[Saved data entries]
<<<<

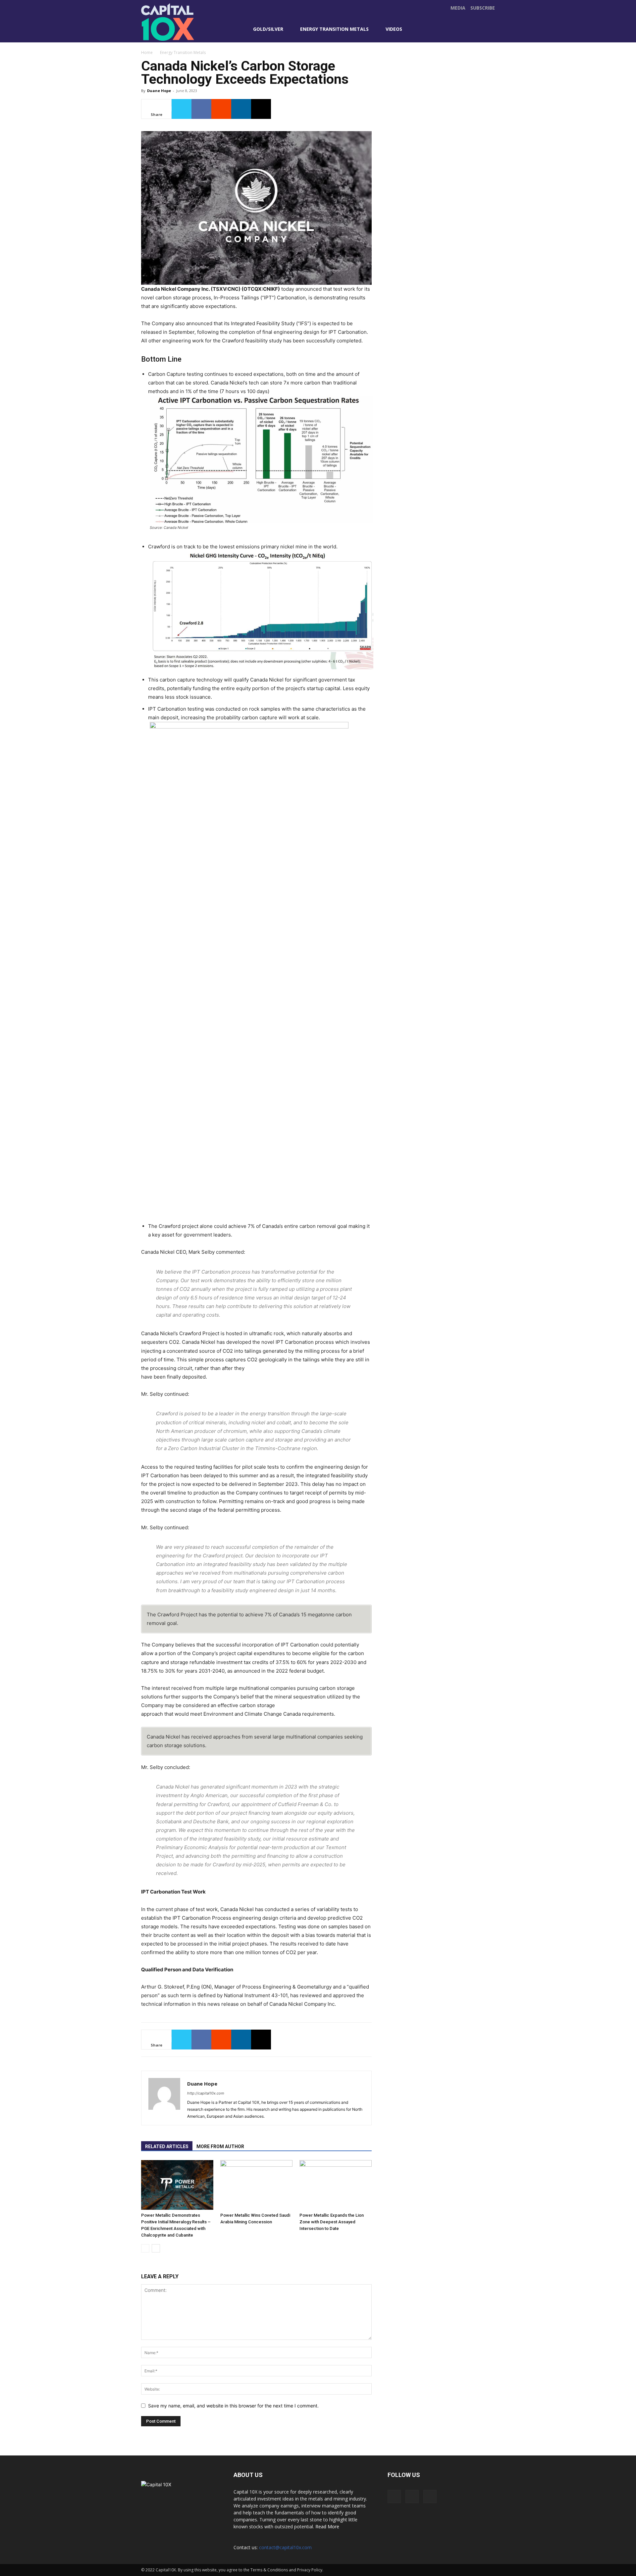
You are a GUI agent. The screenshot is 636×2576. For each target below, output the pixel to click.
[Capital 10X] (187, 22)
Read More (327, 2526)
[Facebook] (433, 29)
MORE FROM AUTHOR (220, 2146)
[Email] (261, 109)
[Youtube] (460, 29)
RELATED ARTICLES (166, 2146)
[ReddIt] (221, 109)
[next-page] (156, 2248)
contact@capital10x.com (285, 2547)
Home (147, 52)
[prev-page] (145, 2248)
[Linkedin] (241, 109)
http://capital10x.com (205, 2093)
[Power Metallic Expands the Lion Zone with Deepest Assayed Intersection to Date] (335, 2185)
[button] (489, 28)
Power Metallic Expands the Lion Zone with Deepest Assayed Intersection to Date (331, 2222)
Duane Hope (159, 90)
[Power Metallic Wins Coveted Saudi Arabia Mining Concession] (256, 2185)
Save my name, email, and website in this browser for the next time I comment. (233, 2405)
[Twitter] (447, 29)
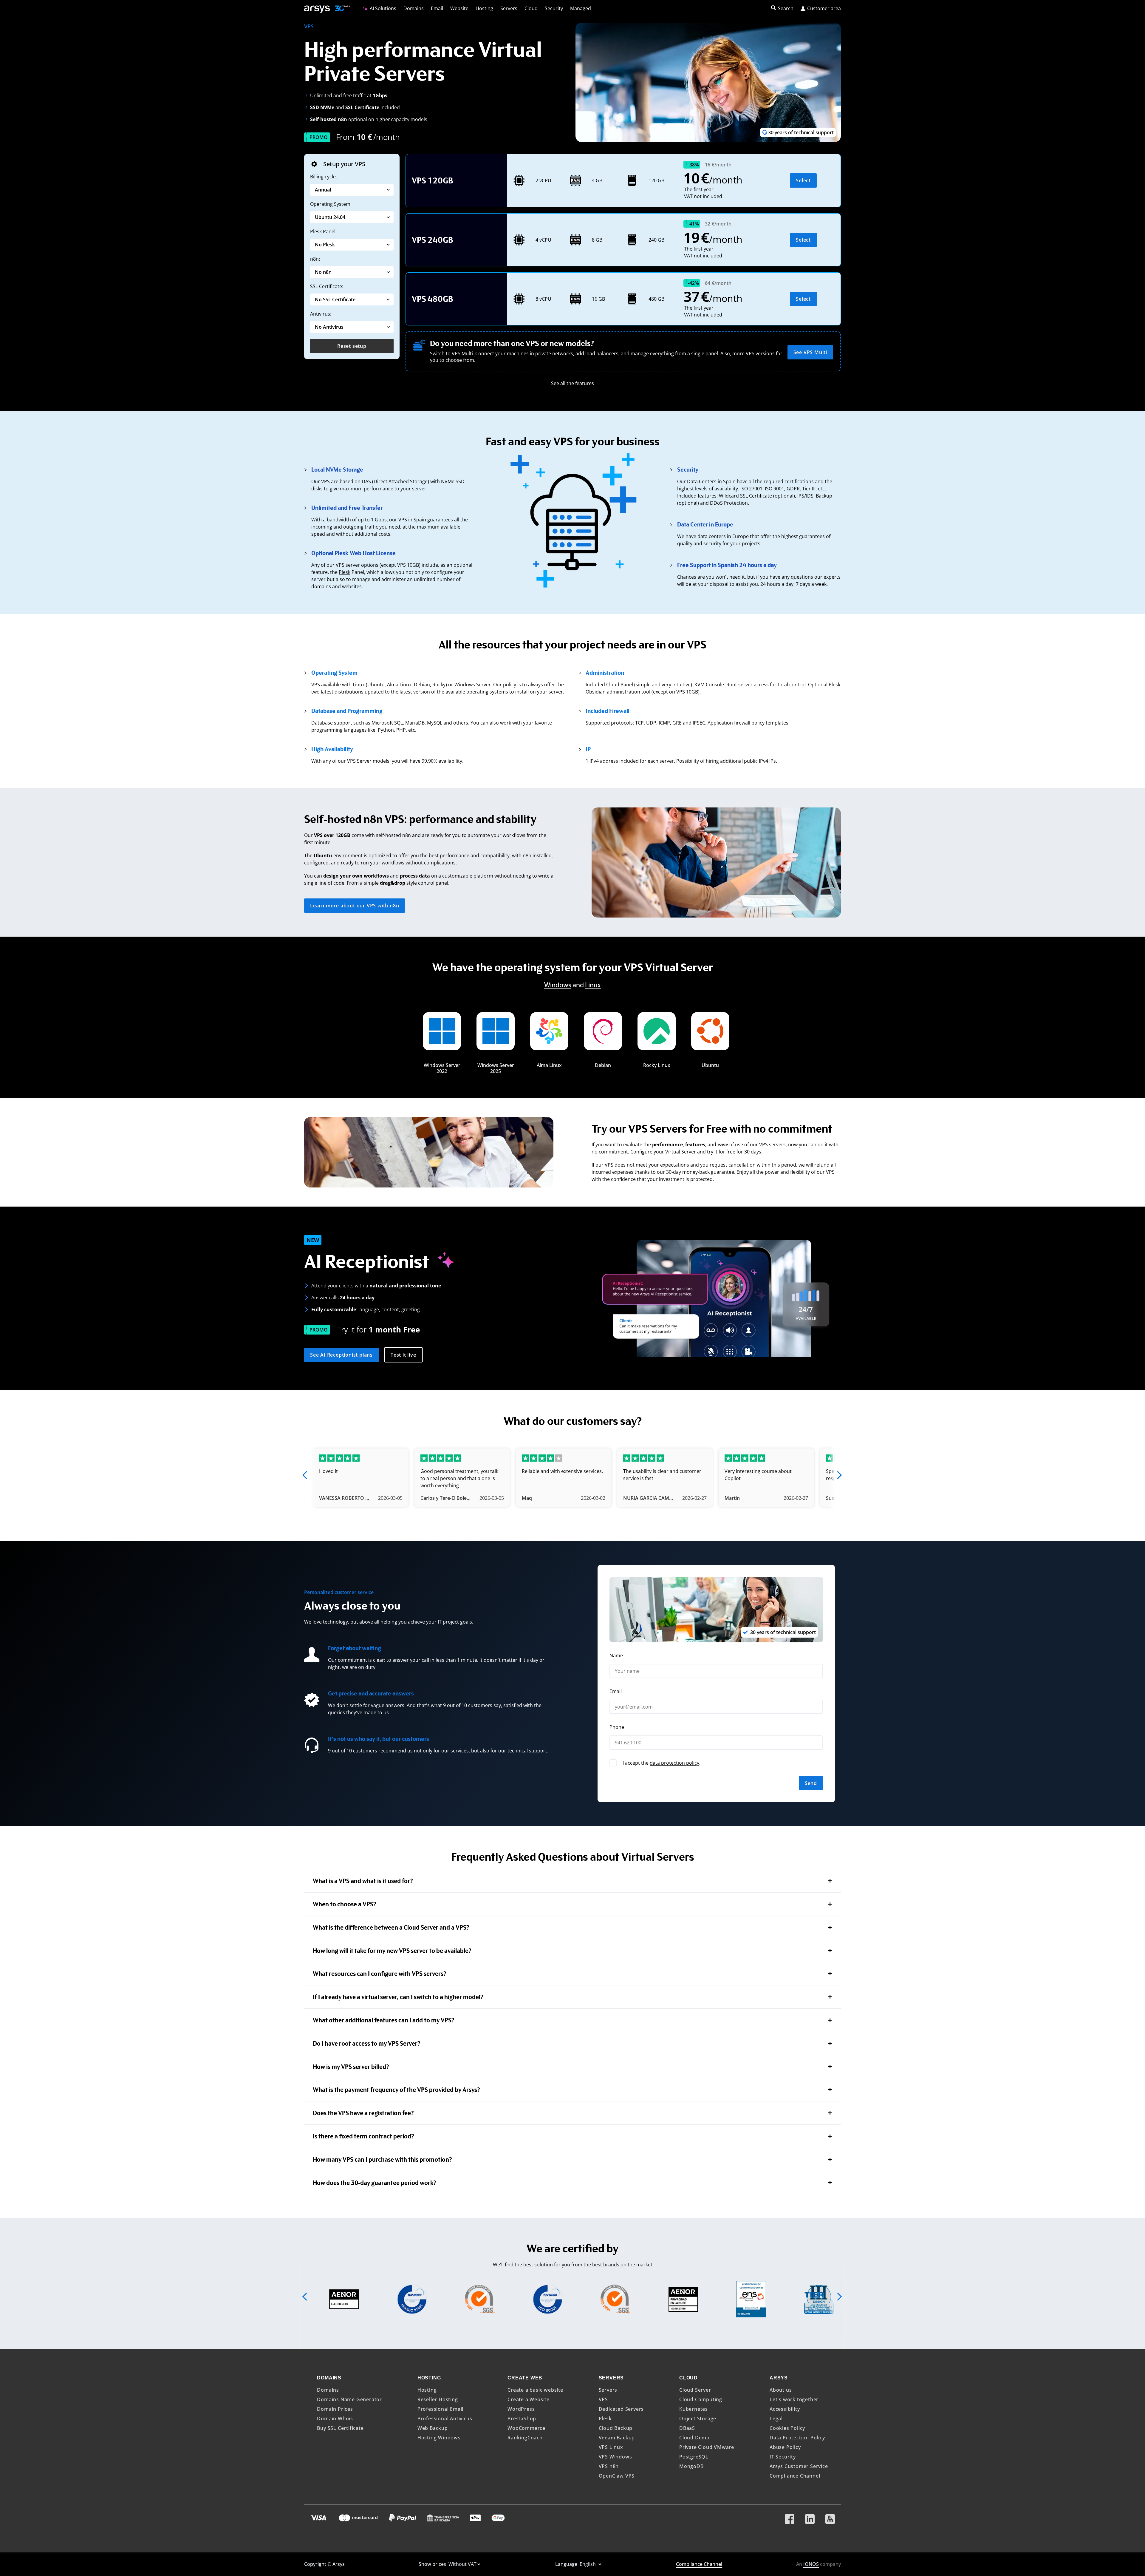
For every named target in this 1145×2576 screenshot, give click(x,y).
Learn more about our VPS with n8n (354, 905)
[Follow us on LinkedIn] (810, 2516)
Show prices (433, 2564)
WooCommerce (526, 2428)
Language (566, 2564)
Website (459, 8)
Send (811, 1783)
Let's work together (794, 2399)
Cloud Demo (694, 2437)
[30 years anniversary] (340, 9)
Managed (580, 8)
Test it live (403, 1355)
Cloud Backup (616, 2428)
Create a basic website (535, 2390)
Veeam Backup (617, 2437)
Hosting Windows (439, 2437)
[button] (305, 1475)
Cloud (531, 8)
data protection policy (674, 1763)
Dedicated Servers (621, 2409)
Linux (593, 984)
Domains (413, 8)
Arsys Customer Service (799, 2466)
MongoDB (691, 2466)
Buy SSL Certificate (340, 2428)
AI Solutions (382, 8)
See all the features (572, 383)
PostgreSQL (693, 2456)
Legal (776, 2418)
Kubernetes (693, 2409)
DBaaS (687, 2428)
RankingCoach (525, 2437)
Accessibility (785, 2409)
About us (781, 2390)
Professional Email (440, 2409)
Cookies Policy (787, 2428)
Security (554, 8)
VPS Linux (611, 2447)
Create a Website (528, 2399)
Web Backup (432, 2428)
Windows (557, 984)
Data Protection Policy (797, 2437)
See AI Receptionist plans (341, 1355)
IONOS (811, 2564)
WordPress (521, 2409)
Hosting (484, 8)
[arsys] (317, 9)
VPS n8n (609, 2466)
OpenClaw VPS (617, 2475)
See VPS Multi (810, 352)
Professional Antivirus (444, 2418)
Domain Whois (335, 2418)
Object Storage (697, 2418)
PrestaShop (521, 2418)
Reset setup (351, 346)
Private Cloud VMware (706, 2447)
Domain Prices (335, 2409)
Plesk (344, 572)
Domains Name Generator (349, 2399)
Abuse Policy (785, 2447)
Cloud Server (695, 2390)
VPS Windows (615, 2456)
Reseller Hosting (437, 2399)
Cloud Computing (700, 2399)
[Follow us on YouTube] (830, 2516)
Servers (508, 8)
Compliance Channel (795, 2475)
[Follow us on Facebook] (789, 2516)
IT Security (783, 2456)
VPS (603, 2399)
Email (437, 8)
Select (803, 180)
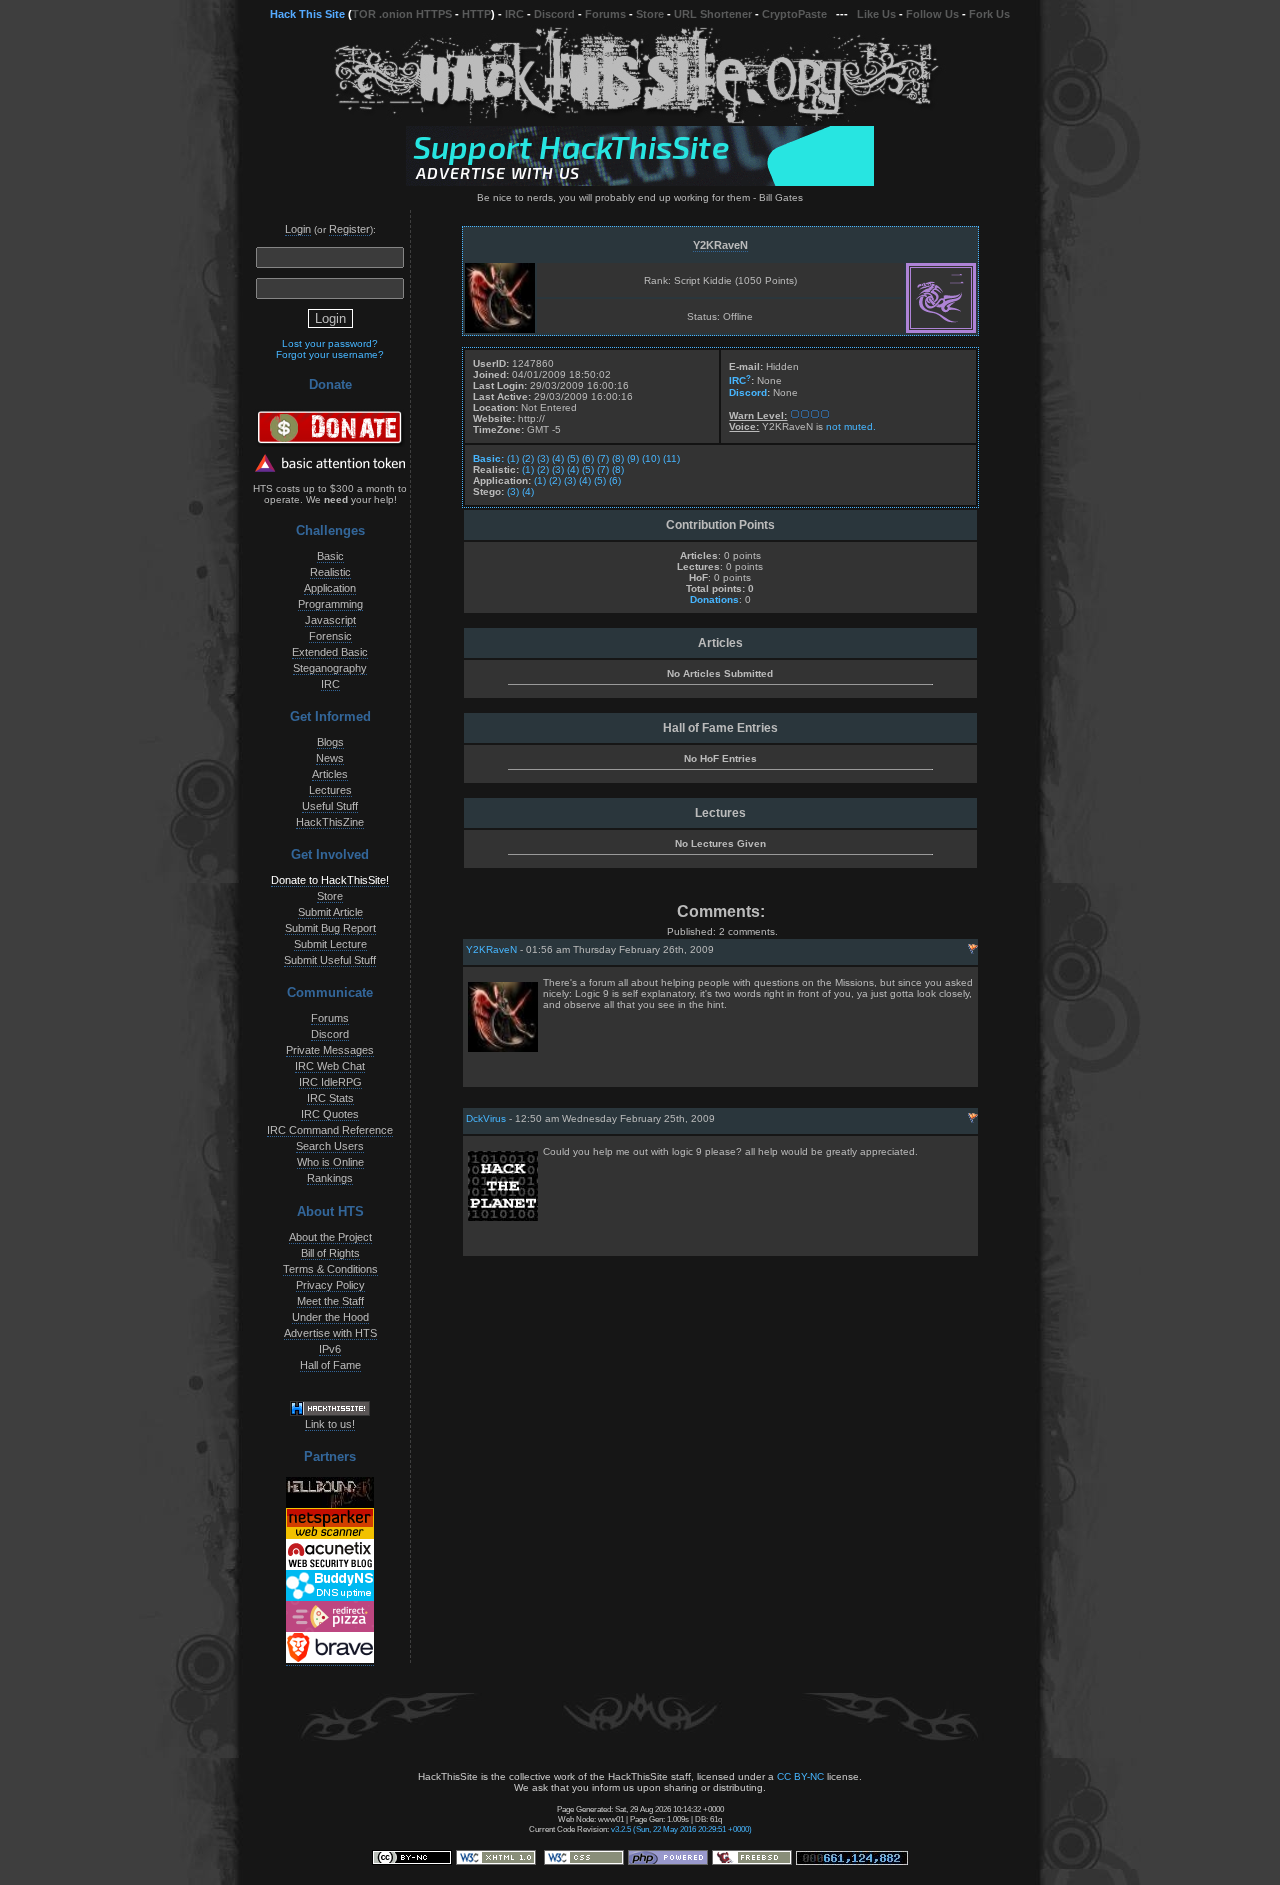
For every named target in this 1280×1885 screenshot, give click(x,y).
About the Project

>>>>

Using the data above, print only the lines starting at the one with "Home (147, 52)" and ending at the one with "Reset setup (351, 346)", exactly as they stand, minus the pictures.

Home (147, 52)
[prev-page] (145, 2248)
[Linkedin] (241, 109)
http://capital10x.com (205, 2093)
[Power Metallic Expands the Lion Zone with Deepest Assayed Intersection to Date] (335, 2185)
[button] (489, 28)
Power Metallic Expands the Lion Zone with Deepest Assayed Intersection to Date (331, 2222)
Duane Hope (159, 90)
[Power Metallic Wins Coveted Saudi Arabia Mining Concession] (256, 2185)
Save my name, email, and website in this browser for the next time I comment. (233, 2405)
[Twitter] (447, 29)
For every named target in this 1145×2576 screenshot, give click(x,y).
Learn more about our VPS with n8n (354, 905)
[Follow us on LinkedIn] (810, 2516)
Show prices (433, 2564)
WooCommerce (526, 2428)
Language (566, 2564)
Website (459, 8)
Send (811, 1783)
Let's work together (794, 2399)
Cloud Demo (694, 2437)
[30 years anniversary] (340, 9)
Managed (580, 8)
Test it live (403, 1355)
Cloud Backup (616, 2428)
Create a basic website (535, 2390)
Veeam Backup (617, 2437)
Hosting Windows (439, 2437)
[button] (305, 1475)
Cloud (531, 8)
data protection policy (674, 1763)
Dedicated Servers (621, 2409)
Linux (593, 984)
Domains (413, 8)
Arsys Customer Service (799, 2466)
MongoDB (691, 2466)
Buy SSL Certificate (340, 2428)
AI Solutions (382, 8)
See all the features (572, 383)
PostgreSQL (693, 2456)
Legal (776, 2418)
Kubernetes (693, 2409)
DBaaS (687, 2428)
RankingCoach (525, 2437)
Accessibility (785, 2409)
About us (781, 2390)
Professional Email (440, 2409)
Cookies Policy (787, 2428)
Security (554, 8)
VPS Linux (611, 2447)
Create a Website (528, 2399)
Web Backup (432, 2428)
Windows (557, 984)
Data Protection Policy (797, 2437)
See AI Receptionist plans (341, 1355)
IONOS (811, 2564)
WordPress (521, 2409)
Hosting (484, 8)
[arsys] (317, 9)
VPS n8n (609, 2466)
OpenClaw VPS (617, 2475)
See VPS Multi (810, 352)
Professional Antivirus (444, 2418)
Domain Whois (335, 2418)
Object Storage (697, 2418)
PrestaShop (521, 2418)
Reset setup (351, 346)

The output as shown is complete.